What applyTransaction returns
interface TransactionResult {
readonly doc: Doc;
readonly mapping: Mapping;
readonly selection?: Selection;
readonly storedMarks?: readonly Mark[] | null;
readonly meta?: TransactionMeta;
readonly removedSpans?: readonly RemovedMarkSpan[];
}
Each Step also has an invert(doc): Step method. The engine does not collect inverses during apply; instead a HistoryEntry keeps the original transaction plus the full stateBefore and stateAfter. Undo restores stateBefore. Inverse steps exist for analysis and future re-mapping work, not for the current undo path.

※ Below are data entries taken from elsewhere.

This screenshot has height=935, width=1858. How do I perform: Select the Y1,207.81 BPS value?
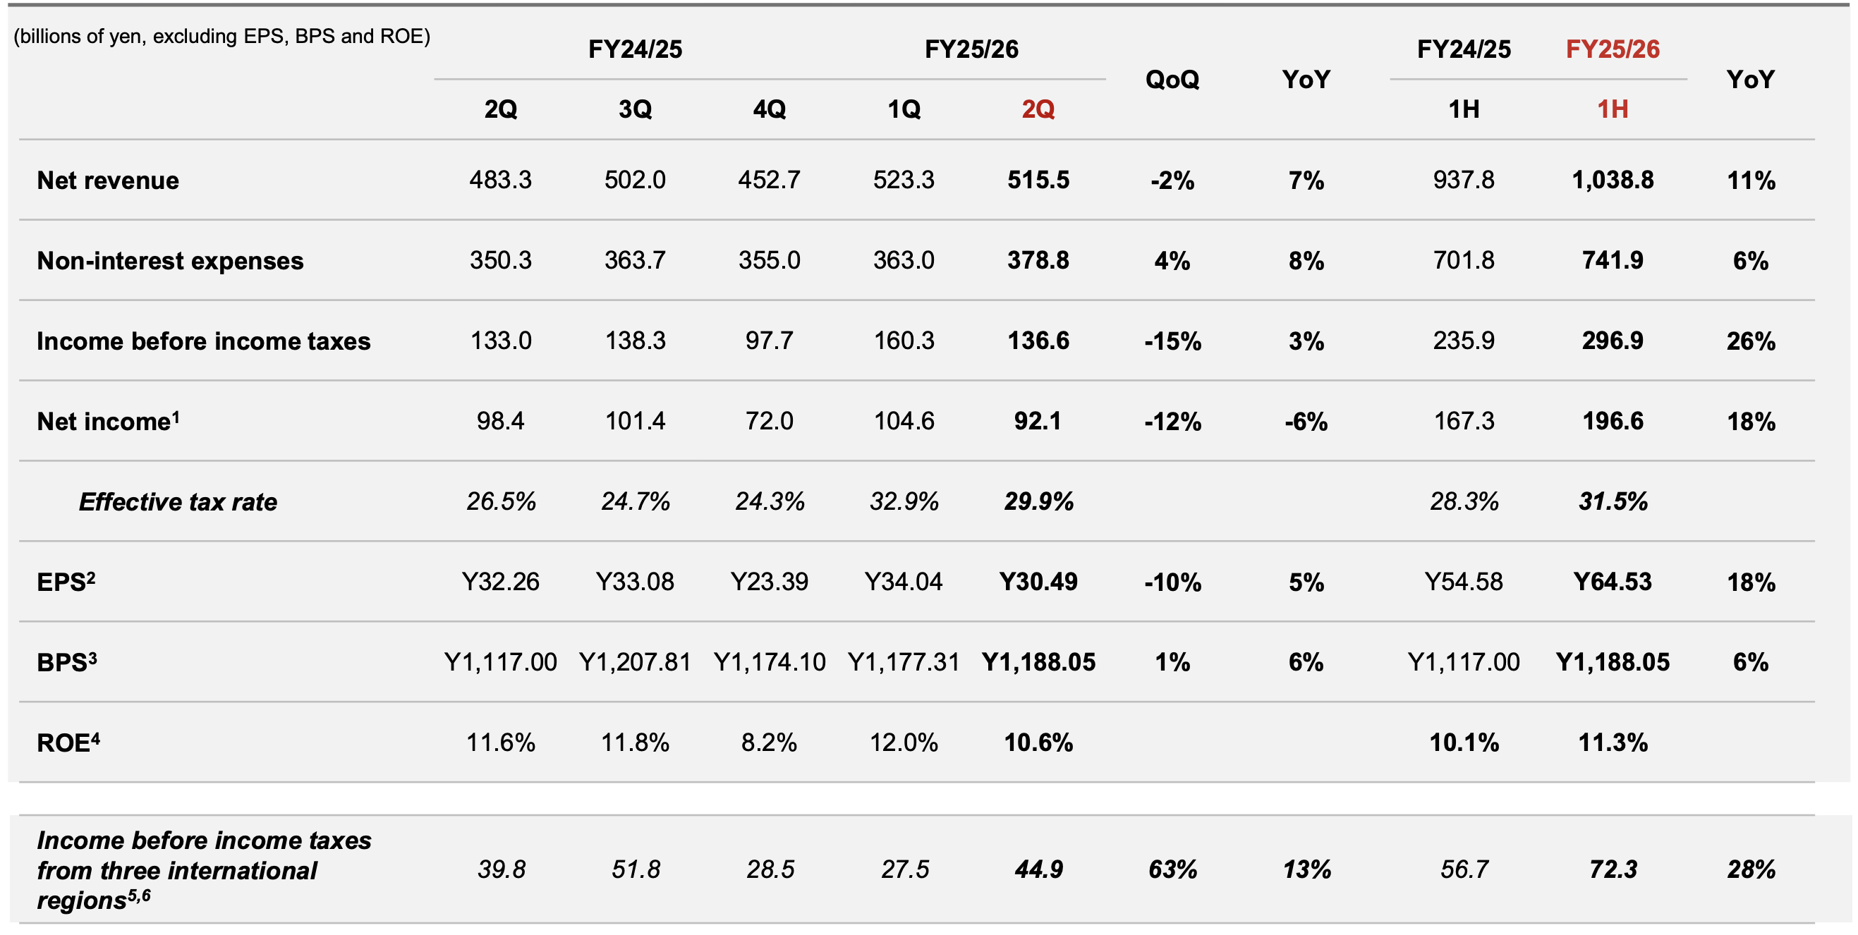click(635, 662)
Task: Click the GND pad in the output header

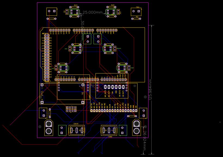Action: [x=116, y=87]
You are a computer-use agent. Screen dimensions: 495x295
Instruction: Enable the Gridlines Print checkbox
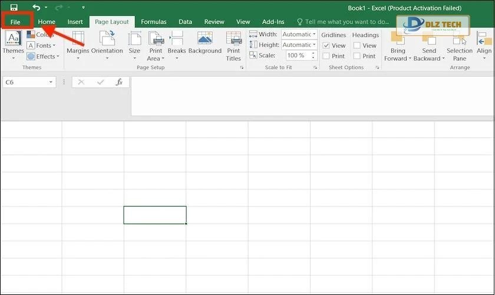click(x=326, y=56)
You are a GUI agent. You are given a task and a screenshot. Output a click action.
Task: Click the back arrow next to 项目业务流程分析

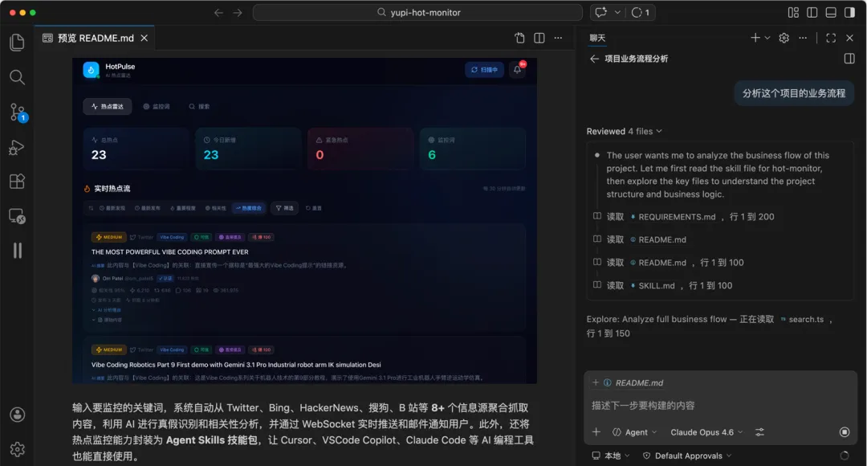coord(592,59)
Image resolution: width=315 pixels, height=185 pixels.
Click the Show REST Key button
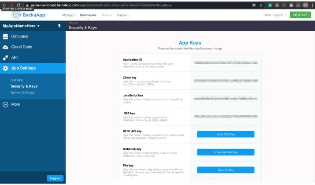[226, 134]

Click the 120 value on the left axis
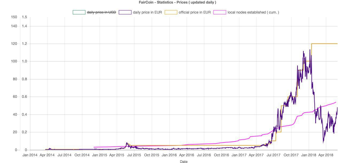point(14,44)
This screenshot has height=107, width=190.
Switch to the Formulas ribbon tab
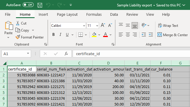[x=94, y=15]
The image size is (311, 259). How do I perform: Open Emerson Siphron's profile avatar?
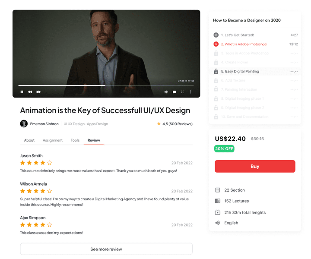point(24,124)
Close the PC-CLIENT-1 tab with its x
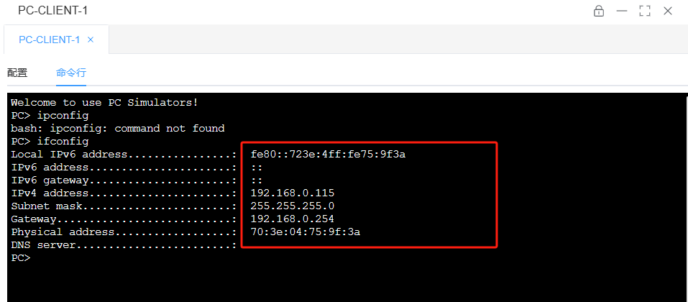The height and width of the screenshot is (302, 688). [x=91, y=40]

Why transactions have JSON
In memory, each Step is an object with methods. For storage and replay, transactionToJSON(...) lowers the transaction to its durable data: step kind, step inputs, selection, stored marks, and metadata. That JSON form has no function references, DOM nodes, or class instances. This is what lets the engine:
- Round-trip through canonical JSON for snapshot tests.
- Stream transactions to a server for persistence.
- Replay a recorded intent stream and compare the final doc byte-for-byte.
See packages/core/src/transaction.ts for the types and packages/core/src/steps/steps-apply.ts for applyTransaction.